The Jews quarreled among themselves, saying, “How can this man give us his Flesh to eat?” Jesus said to them, “Amen, amen, I say to you, unless you eat the Flesh of the Son of Man and drink his Blood, you do not have life within you. Whoever eats my Flesh and drinks my Blood has eternal life, and I will raise him on the last day. For my Flesh is true food, and my Blood is true drink. 

Whoever eats my Flesh and drinks my Blood remains in me and I in him. Just as the living Father sent me and I have life because of the Father, so also the one who feeds on me will have life because of me. This is the bread that came down from heaven. Unlike your ancestors who ate and still died, whoever eats this bread will live forever.” These things he said while teaching in the synagogue in Capernaum. (John 6:52-59)

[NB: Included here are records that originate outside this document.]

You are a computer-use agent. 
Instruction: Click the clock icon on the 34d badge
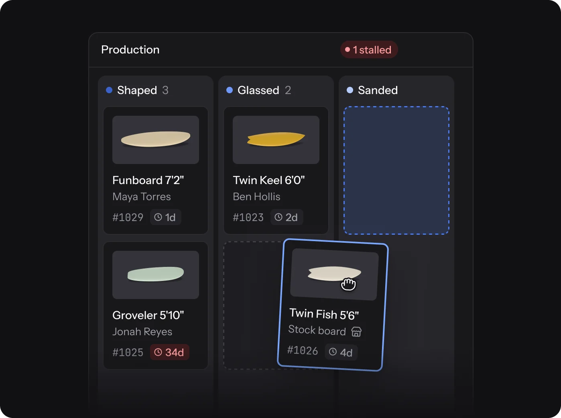[158, 352]
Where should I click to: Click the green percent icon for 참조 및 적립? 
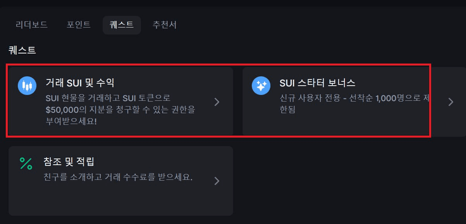pyautogui.click(x=26, y=164)
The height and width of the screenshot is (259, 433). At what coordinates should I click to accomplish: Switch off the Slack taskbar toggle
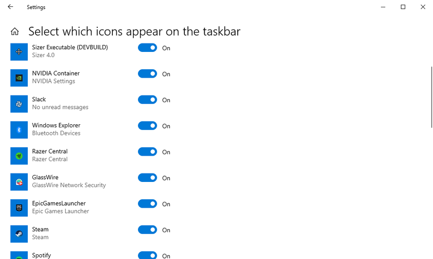(147, 100)
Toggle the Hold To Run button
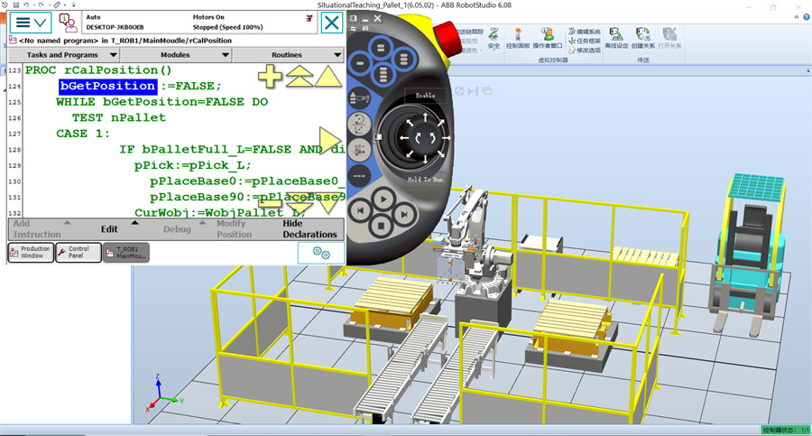Screen dimensions: 812x436 [x=426, y=180]
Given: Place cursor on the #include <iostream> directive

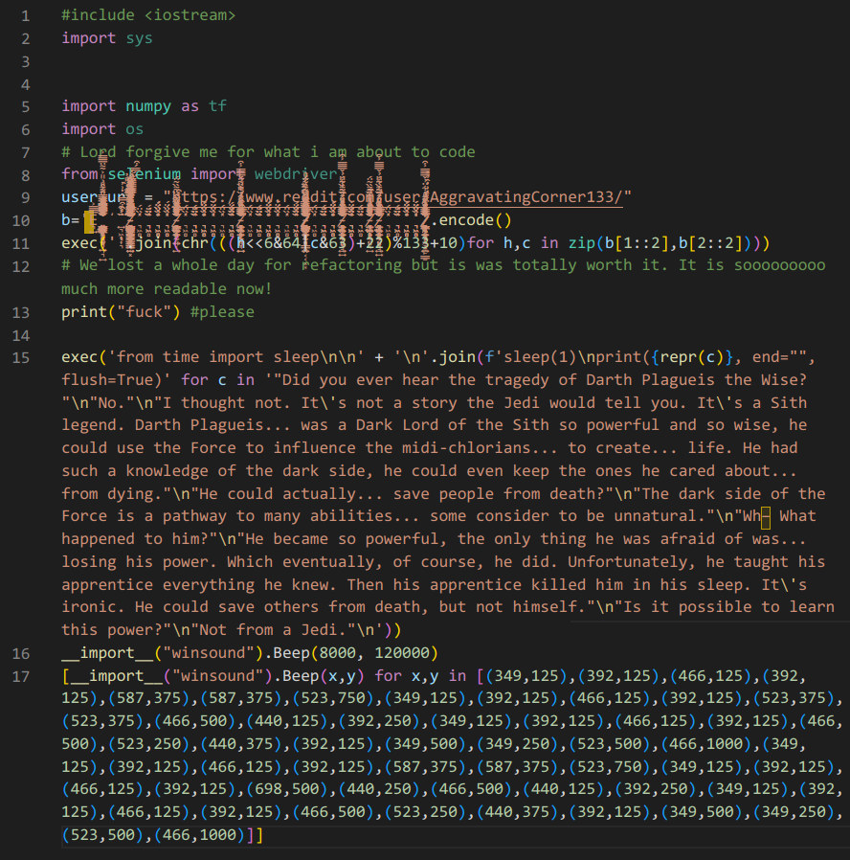Looking at the screenshot, I should pyautogui.click(x=148, y=15).
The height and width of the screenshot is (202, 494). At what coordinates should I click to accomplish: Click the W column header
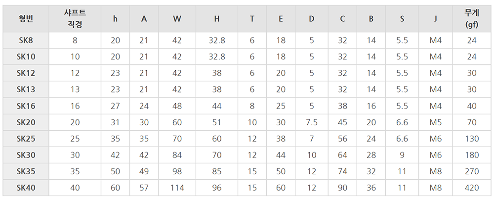coord(177,19)
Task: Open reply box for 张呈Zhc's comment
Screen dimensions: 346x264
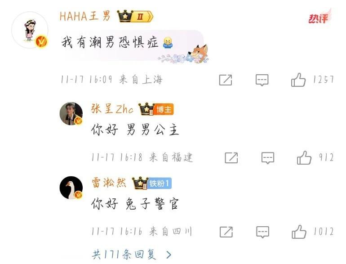Action: [x=268, y=158]
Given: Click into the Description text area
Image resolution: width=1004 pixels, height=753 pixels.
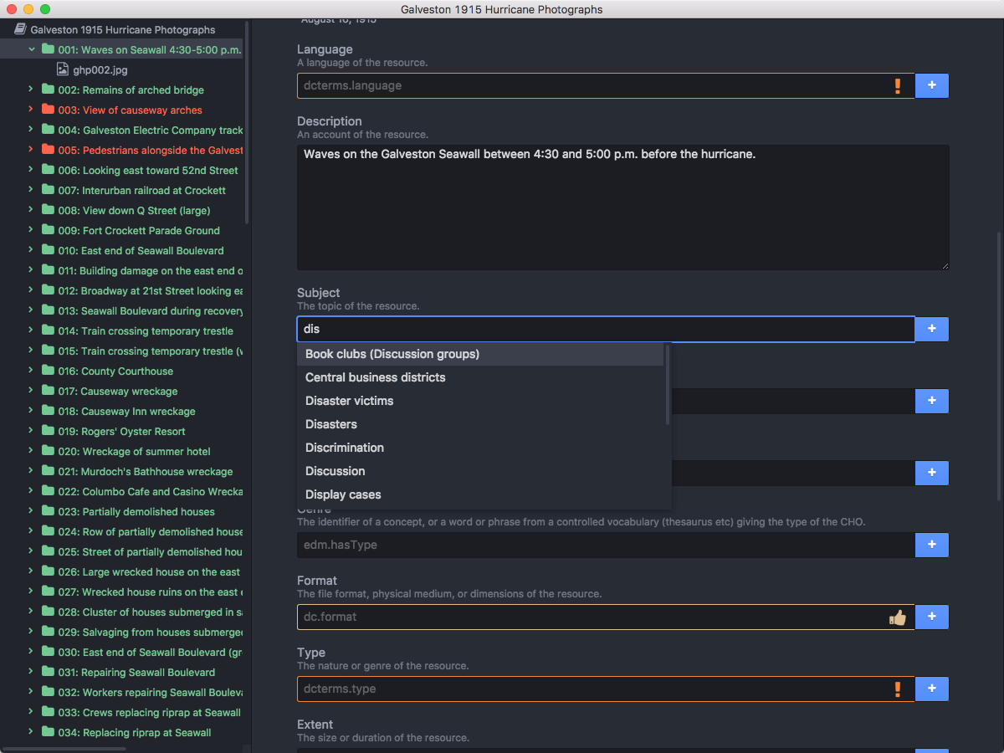Looking at the screenshot, I should [622, 207].
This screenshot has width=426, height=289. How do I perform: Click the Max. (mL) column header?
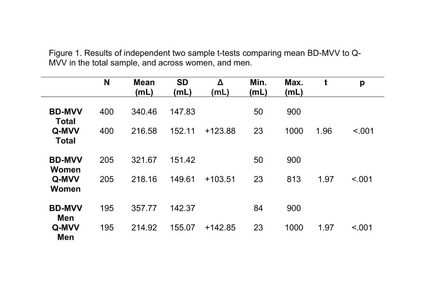pyautogui.click(x=294, y=87)
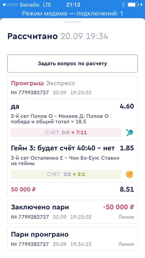Tap the total odds 8.51
This screenshot has width=145, height=258.
click(x=127, y=189)
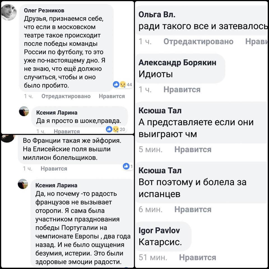Click Ксения Ларина's avatar beside long French reply
This screenshot has height=269, width=269.
tap(23, 184)
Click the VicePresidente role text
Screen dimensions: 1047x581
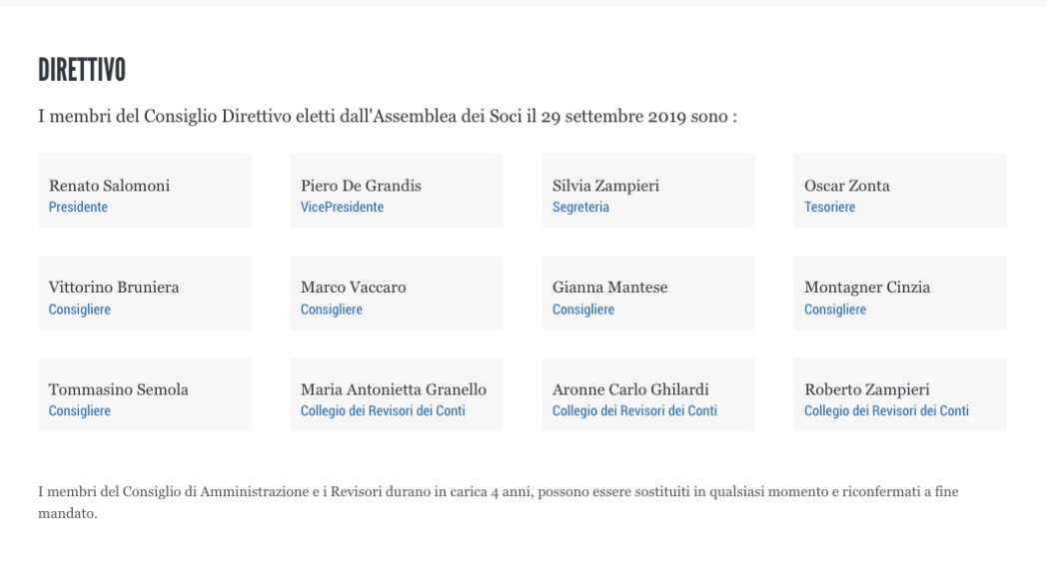[342, 207]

The Gospel reading is a continuation of yesterday’s reading from John who elaborates on his use of Flesh, but now adds a reference to drinking Jesus’ Blood for eternal life.  “True food and true drink” are powerful elixirs for followers of Jesus.  

According to John, Jesus talked about himself this way while teaching in the Capernaum synagogue.  It is no wonder this Jew’s Jewish listeners quarreled among themselves.  Some believed Jesus while many others considered his claims contrary to Jewish beliefs.  

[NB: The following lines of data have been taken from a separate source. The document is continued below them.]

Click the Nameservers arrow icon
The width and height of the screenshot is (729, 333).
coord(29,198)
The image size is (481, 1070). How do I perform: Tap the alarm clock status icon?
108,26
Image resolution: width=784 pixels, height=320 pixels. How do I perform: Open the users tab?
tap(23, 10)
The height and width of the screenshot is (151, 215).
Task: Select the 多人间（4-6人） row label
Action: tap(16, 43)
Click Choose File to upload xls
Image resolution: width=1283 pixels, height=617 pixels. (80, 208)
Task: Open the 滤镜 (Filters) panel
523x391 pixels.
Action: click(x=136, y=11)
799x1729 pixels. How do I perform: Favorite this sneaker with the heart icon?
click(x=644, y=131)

This Body and Blood of Christ is our Eucharist.  Consider the following letter from Snakebite [the Devil] to his nephew Braintwister [from Peter Kreeft’s The Snakebite Letters: Devilishly Devious Secrets for Subverting Society as Taught in Tempter's Training School. 1991; parody of C.S. Lewis' Screwtape and Wormwood]:

"My dear Braintwister,

Here are two reasons why the Eucharist is such a danger to us, in addition to the obvious ones. First it teaches them to walk by faith, not by sight. They can't see the Enemy's Son there, so they have to believe it on the authority of the Church--another idea too deadly for us to endure. There are awful things around them all the time: the Enemy, and His Son, and His Spirit, and the saints and the angels. 

We must persuade them to reduce Reality to Appearance. Once they begin to do that with the Eucharist, the door is open to doing the same with those other awful things. Second, we've been making subjectivists out of them for centuries now, but the Eucharist stands in our way, for it teaches them to worship the real, objective Presence. It turns them outward. 

We need to turn them inward, give them ingrown eyeballs, confuse faith with feeling, objective fact with subjective interpretation. We've popularized slyly subjective slogan words like 'nuancing' and 'contextualizing' and 'contemporary hermeneutics' because they'll fall for almost any four-syllable fudge-words if only they come from theologians. 

Your affectionate uncle, Snakebite

Snakes can bite; the Devil always tempts and sows doubt.  Indeed, our belief in the Eucharist is a real danger to evil in all its many forms.